Basée au cœur d’un écosystème dédié aux sciences de la vie, l’entreprise s’appuie sur des partenaires régionaux impliqués dans la capitalisation de la filière santé. L’arrivée de capitaux privés couplée à un soutien bancaire coordonné est de nature à renforcer la capacité d’attraction de talents et à structurer des compétences rares autour de l’ex vivo humain.

À l’international, la montée en charge industrielle à Salem vise à sécuriser la desserte du marché nord-américain, déjà adressé par la société. Cette implantation doit contribuer à raccourcir les cycles projet, un point déterminant pour les donneurs d’ordre américains qui ont besoin de circuits courts et de délais courts entre la commande et la donnée exploitable.

Effet d’écosystème et articulation avec les politiques publiques

Cette levée s’inscrit dans un environnement public-privé qui pousse l’industrialisation des innovations. Le signal envoyé par les annonces d’investissements au rendez-vous Choose France 2025 illustre l’élan en faveur des projets à haute intensité technologique et industrielle, avec des montants significatifs annoncés le 19 mai 2025 par l’administration économique en charge de l’industrie. Sans être un lauréat d’un programme comme French Tech 2030, Genoskin évolue dans une dynamique qui valorise les deeptech et leurs passages à l’échelle.

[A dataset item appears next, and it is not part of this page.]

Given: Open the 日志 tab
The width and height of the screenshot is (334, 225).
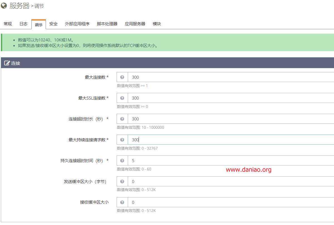Looking at the screenshot, I should click(23, 24).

Pourquoi l’hybride equity + dette est pertinent ici

Le choix d’un montage combiné répond à trois objectifs.

  1. Préservation de la dilution : l’equity finance innovation et go-to-market, la dette couvre l’outil industriel.
  2. Accélération opérationnelle : capex financés rapidement pour répondre à une demande en hausse.
  3. Signal marché : crédibilise la capacité à livrer à l’échelle, en Europe comme aux États-Unis.

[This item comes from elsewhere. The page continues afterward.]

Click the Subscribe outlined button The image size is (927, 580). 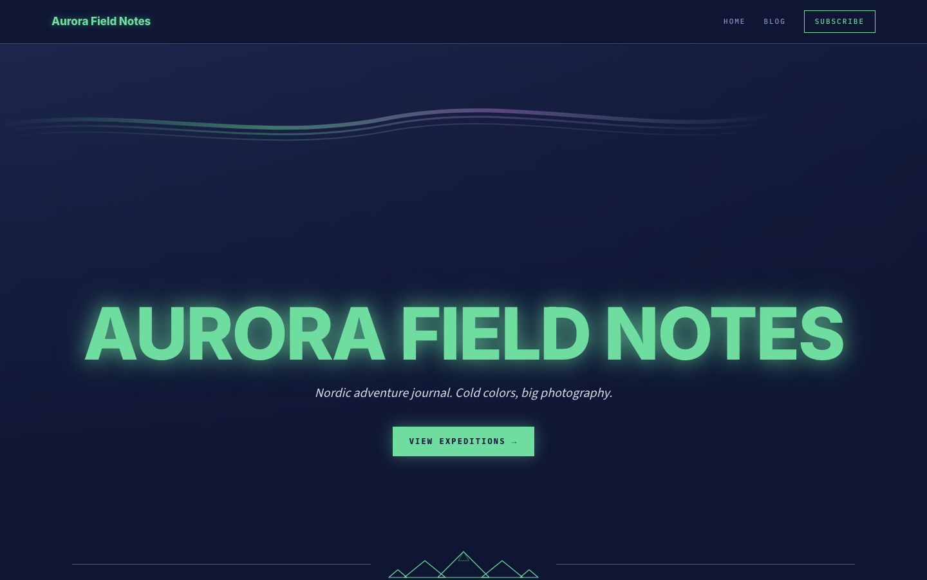(x=839, y=21)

Cap vers le doublement d’activité : feuille de route opérationnelle

Genoskin vise à doubler sa taille en trois ans, en chiffre d’affaires comme en effectifs, selon ses communications officielles. Le renforcement des équipes commerciales est annoncé sur les deux zones clés, Europe et États-Unis, avec un effort spécifique sur la transformation des essais précliniques dans la catégorie des injectables.

Sur le plan productif, la montée en cadence repose sur des processus qui doivent rester strictement maîtrisés en termes de reproductibilité et de qualité d’analyse. Le doublement de capacité ne se résume pas à des mètres carrés additionnels: il s’agit d’investir dans des procédés, des standards, des instruments et des compétences qui garantissent un niveau constant de fiabilité scientifique.

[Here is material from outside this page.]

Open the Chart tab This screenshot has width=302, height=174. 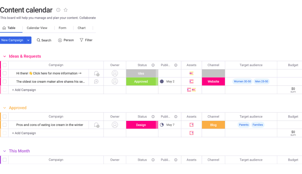pyautogui.click(x=82, y=28)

Indicateurs de réussite à surveiller

  • Taux d’utilisation des capacités sur les sites de Salem et de Toulouse après extensions.
  • Délai moyen projet entre commande et livraison des résultats analysés.
  • Mix clients entre pharma, biotech et dispositifs médicaux.
  • Part des revenus récurrents liés à des programmes pluriannuels.

Pour une CRO, la dette non dilutive finance idéalement des actifs tangibles et des systèmes qualité. La clé est l’adéquation entre durée d’amortissement et durée de vie des équipements, avec des covenants compatibles avec la cyclicité des commandes. L’implication d’un acteur public bancaire sécurise souvent la syndication et réduit le coût du financement.

Ce que révèle l’opération pour la biotech française

L’opération matérialise la maturité d’une niche stratégique de la biotech française, positionnée au croisement de l’éthique animale, de l’exigence scientifique et des besoins industriels. Elle illustre un schéma vertueux: capital patient + dette ciblée + capex utiles + traction clients. Dans ce périmètre, la performance se mesure autant en qualité des données qu’en capacité d’exécution.

À court terme, le signal est clair pour les donneurs d’ordre: l’offre ex vivo se muscle pour absorber plus de projets, plus vite. À moyen terme, l’enjeu consistera à tenir l’équation qualité-volume, condition impérative pour ancrer durablement ces méthodes dans les pratiques précliniques des industriels.

Reste à transformer cette levée en livrables concrets et en capacités robustes, sur deux continents, sans compromis sur la science et la qualité.